Magna researching use of PHA for thermoformed auto parts

Canada-headquartered automotive supplier Magna International is partnering with Italian company Bio-on to conduct R&D activities on the use of bioplastics for the automotive industry. Bio-on has developed a new kind of bioplastic created through the use of naturally occurring bacteria that feed off sugar beet by-products. In the process of fermentation, the material is turned into plastic (polyhydroxyalkanoate or PHA). The result is fully biodegradable in water and soil and an environmentally friendly product that does not rely on food as a natural resource and could provide alternatives to conventional plastics for the automotive industry.

Magna, through its Interiors operating unit, is pairing its automotive know-how with Bio-on's chemical expertise to research how production of this natural polyester product can be elevated to an industrial, cost-effective scale. Additionally, the two companies will test and evaluate how Bio-on bioplastics will perform in different standard industry processes such as thermoforming. Magna Interiors will utilise its facility in Liberec, Czech Republic, for joint testing.

"Our material has already demonstrated great potential in diverse industries and we now want to apply it to the automotive sector as well," says Marco Astorri, CEO/Co-founder of Bio-on. "Through this partnership, Bio-on hopes to contribute significantly to meeting the global need for a greener future mobility, with lower environmental impact."

"As a leading global automotive supplier, Magna is leveraging its manufacturing expertise to partner with Bio-on to deliver a potential game-changing innovation to the industry," said Albert Lidauer, President Magna Interiors Global. "We are excited about the possibilities this cooperation offers us to further support our customers in pursuit of environmentally friendly vehicles."

Founded in 2007, Bio-on has developed and protect the world's first bioplastic PHAs that are 100% naturally biodegradable in water and soil.

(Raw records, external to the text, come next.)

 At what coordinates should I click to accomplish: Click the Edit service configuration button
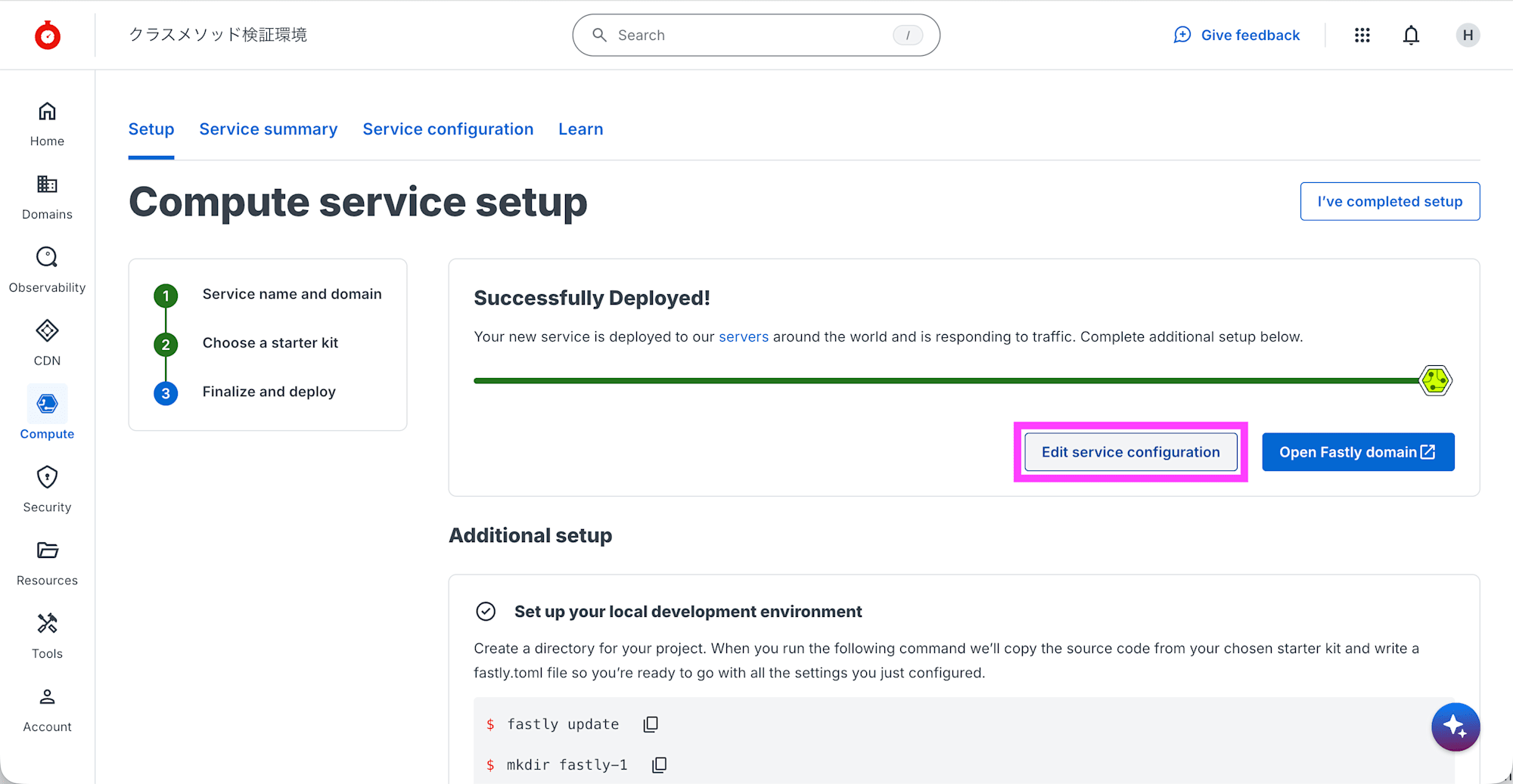pyautogui.click(x=1130, y=452)
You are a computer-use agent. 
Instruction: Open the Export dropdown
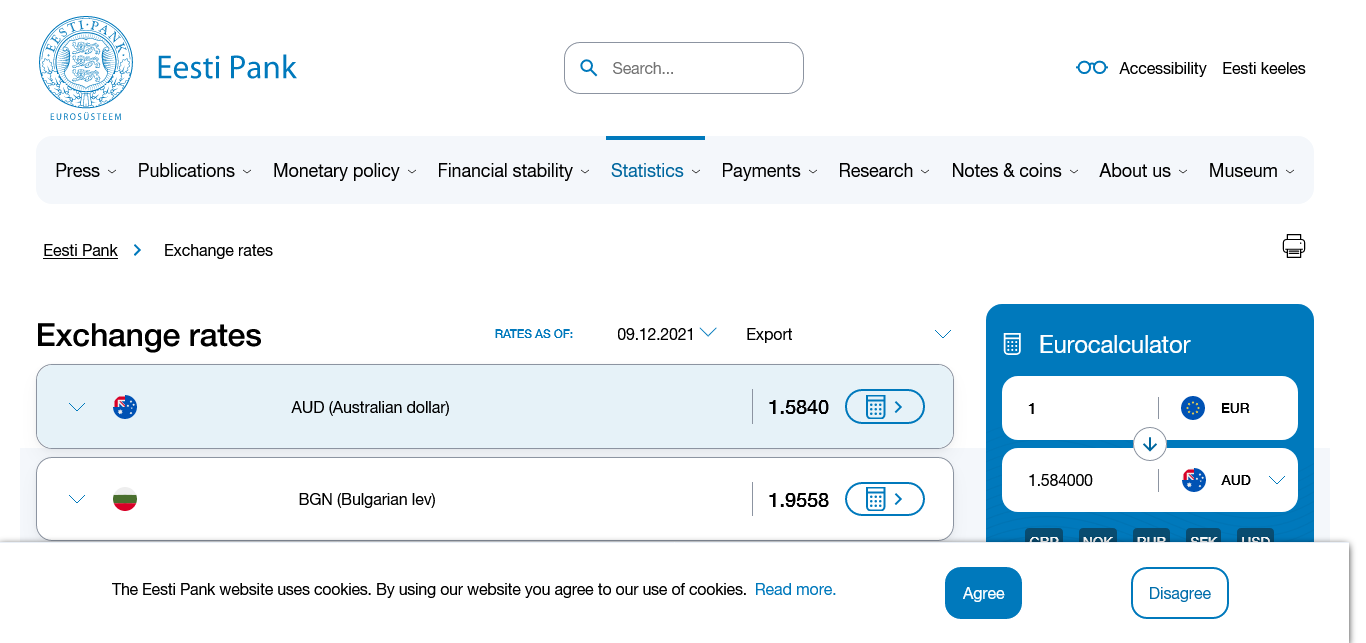point(848,334)
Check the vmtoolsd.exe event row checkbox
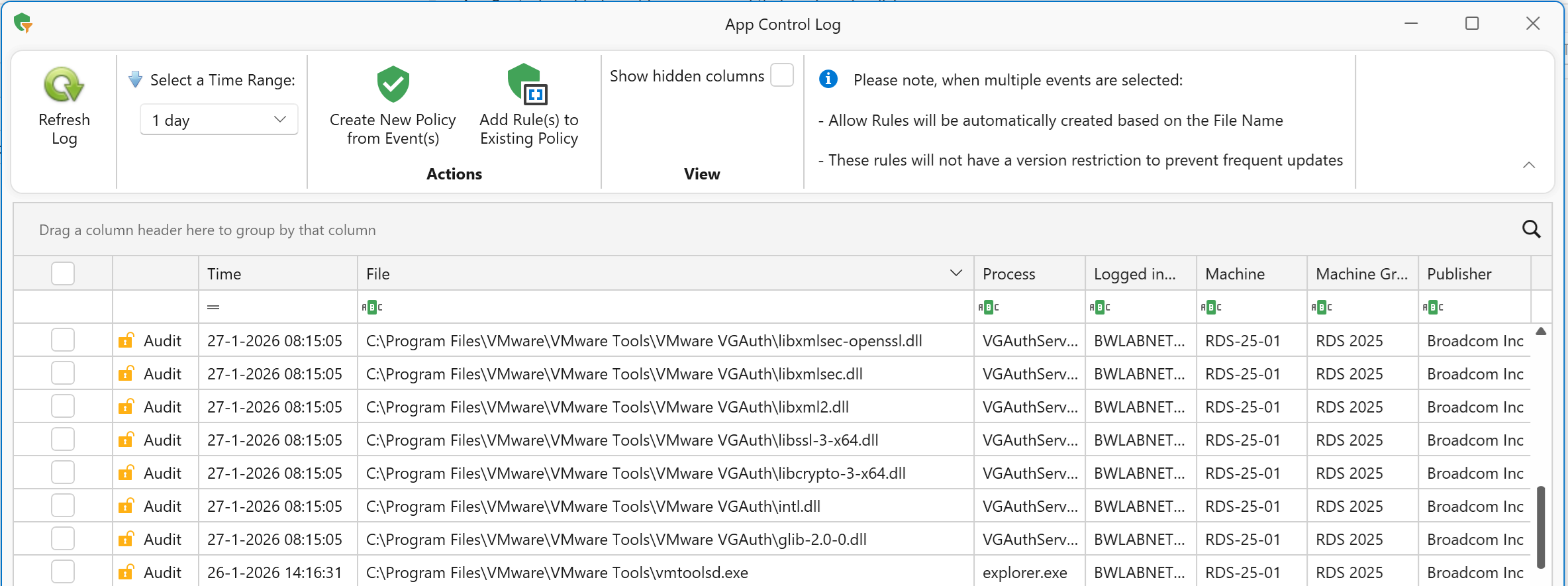 [63, 572]
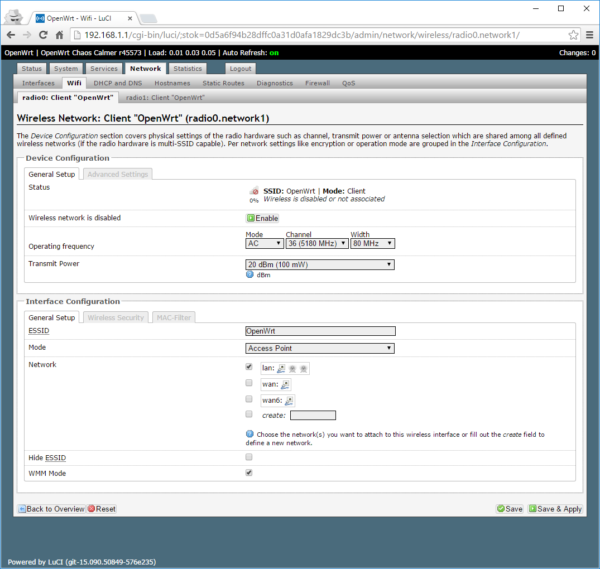Viewport: 600px width, 569px height.
Task: Click the dBm help info icon
Action: [x=250, y=275]
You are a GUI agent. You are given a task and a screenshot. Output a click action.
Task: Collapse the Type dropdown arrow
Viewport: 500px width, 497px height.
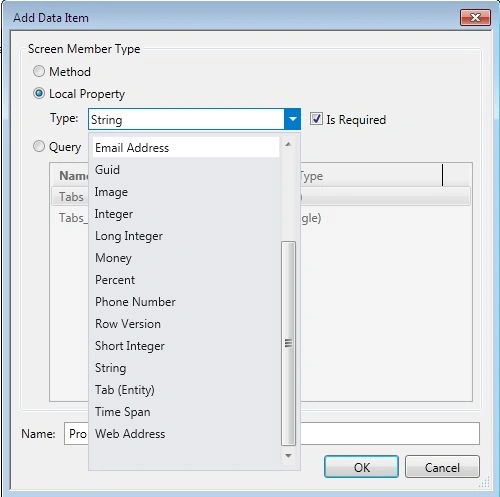292,119
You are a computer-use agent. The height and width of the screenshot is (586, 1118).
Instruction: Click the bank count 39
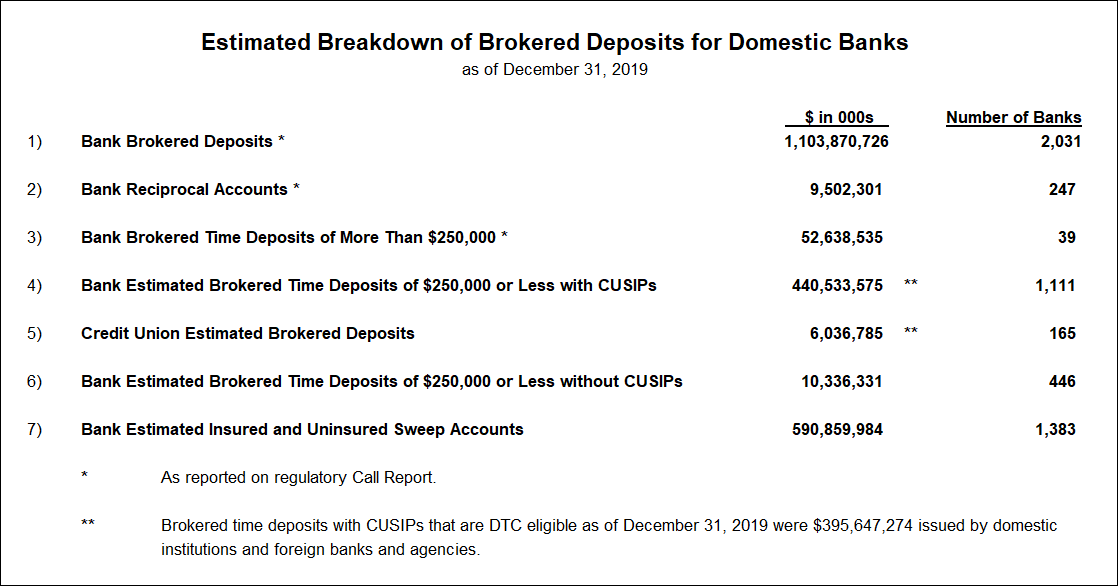coord(1067,237)
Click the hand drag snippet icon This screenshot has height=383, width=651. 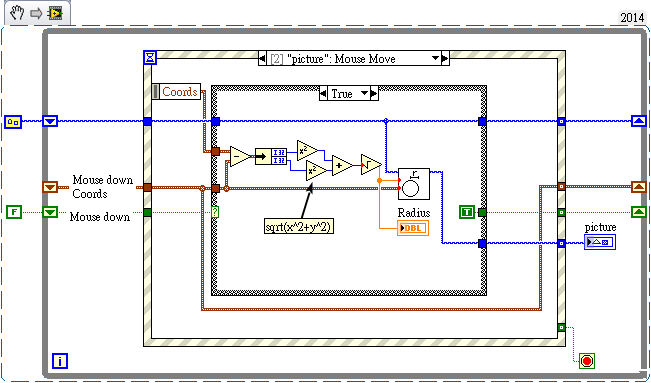(x=17, y=13)
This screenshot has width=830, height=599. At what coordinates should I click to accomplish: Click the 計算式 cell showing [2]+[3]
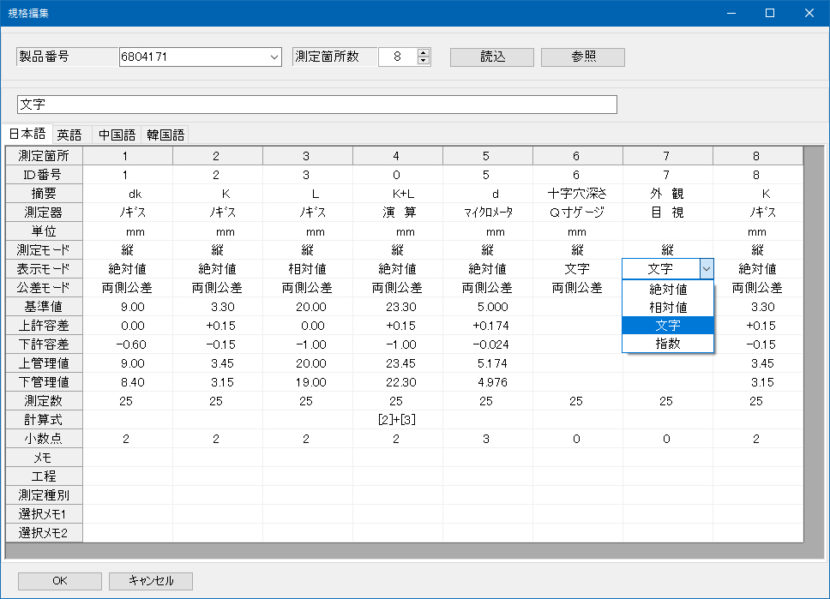pos(396,420)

The PHAs are derived from the transformation of beet and cane sugar production residues (in Italy in partnership with Co.Pro.B.), using a natural production process with no organic solvents. The product also biodegrades in river water in just a few weeks, leaving no trace. The PHA bioplastic developed by Bio-on turns a waste product that would otherwise be discarded (a cost therefore becomes a resource) and therefore has no impact on the food chain, unlike other types of "organic" products such as biofuels or other bioplastics that use cereals.

Bio-on also says it has extraordinary features: high thermal and mechanical resistance; can be worked using standard production technologies used for common plastics from oil. The biodegradability of Bio-on’s bio plastic was certified in 2008 by Vinçotte. Bio-on is an intellectual property company and provides technology for the production or use of PHAs based on a license that restricts their use to a particular territory or to a specific business area.